ACTIVITY - Would you extract the whole listing below and retype it exactly?

RECORD EXTRACTS -
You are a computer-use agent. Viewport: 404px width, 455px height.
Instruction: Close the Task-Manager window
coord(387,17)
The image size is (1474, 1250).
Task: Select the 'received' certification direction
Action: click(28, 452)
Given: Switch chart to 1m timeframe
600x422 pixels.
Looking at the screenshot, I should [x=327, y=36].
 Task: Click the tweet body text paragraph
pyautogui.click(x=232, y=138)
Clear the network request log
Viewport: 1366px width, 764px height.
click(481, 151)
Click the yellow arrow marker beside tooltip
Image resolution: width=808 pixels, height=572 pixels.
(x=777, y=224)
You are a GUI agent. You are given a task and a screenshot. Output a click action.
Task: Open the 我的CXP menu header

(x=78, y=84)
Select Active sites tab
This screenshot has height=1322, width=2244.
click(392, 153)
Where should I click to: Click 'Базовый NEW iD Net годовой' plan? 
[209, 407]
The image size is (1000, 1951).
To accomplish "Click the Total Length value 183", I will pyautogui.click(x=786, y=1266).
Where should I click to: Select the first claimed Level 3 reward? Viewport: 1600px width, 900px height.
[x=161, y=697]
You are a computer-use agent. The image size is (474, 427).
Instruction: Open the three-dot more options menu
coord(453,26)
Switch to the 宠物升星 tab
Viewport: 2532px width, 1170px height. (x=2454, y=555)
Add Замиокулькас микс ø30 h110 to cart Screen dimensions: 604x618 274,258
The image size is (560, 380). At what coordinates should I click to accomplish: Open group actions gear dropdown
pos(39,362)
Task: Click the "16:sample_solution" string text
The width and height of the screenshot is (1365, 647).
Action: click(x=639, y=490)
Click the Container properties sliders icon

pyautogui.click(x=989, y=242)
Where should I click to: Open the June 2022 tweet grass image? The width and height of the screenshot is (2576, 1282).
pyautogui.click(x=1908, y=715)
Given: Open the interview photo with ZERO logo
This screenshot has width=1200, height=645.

SOLUTION FOR THIS EXERCISE -
You are a computer-use agent. Viewport: 404px width, 455px height.
Instruction: Close the Task-Manager window
coord(387,17)
The image size is (1474, 1250).
Task: Select the 'received' certification direction
Action: click(28, 452)
Given: Switch chart to 1m timeframe
600x422 pixels.
Looking at the screenshot, I should [x=327, y=36].
 Task: Click the tweet body text paragraph
pyautogui.click(x=232, y=138)
Clear the network request log
Viewport: 1366px width, 764px height.
click(481, 151)
Click the yellow arrow marker beside tooltip
Image resolution: width=808 pixels, height=572 pixels.
(x=777, y=224)
You are a GUI agent. You are given a task and a screenshot. Output a click action.
Task: Open the 我的CXP menu header

(x=78, y=84)
Select Active sites tab
This screenshot has height=1322, width=2244.
click(392, 153)
Where should I click to: Click 'Базовый NEW iD Net годовой' plan? 
[209, 407]
The image size is (1000, 1951).
To accomplish "Click the Total Length value 183", I will pyautogui.click(x=786, y=1266).
Where should I click to: Select the first claimed Level 3 reward? Viewport: 1600px width, 900px height.
[x=161, y=697]
You are a computer-use agent. The image size is (474, 427).
Instruction: Open the three-dot more options menu
coord(453,26)
Switch to the 宠物升星 tab
Viewport: 2532px width, 1170px height. (x=2454, y=555)
Add Замиокулькас микс ø30 h110 to cart Screen dimensions: 604x618 274,258
The image size is (560, 380). At what coordinates should I click to accomplish: Open group actions gear dropdown
pos(39,362)
Task: Click the "16:sample_solution" string text
The width and height of the screenshot is (1365, 647).
Action: click(x=639, y=490)
Click the Container properties sliders icon

pyautogui.click(x=989, y=242)
Where should I click to: Open the June 2022 tweet grass image? The width and height of the screenshot is (2576, 1282).
pyautogui.click(x=1908, y=715)
Given: Open the interview photo with ZERO logo
This screenshot has width=1200, height=645.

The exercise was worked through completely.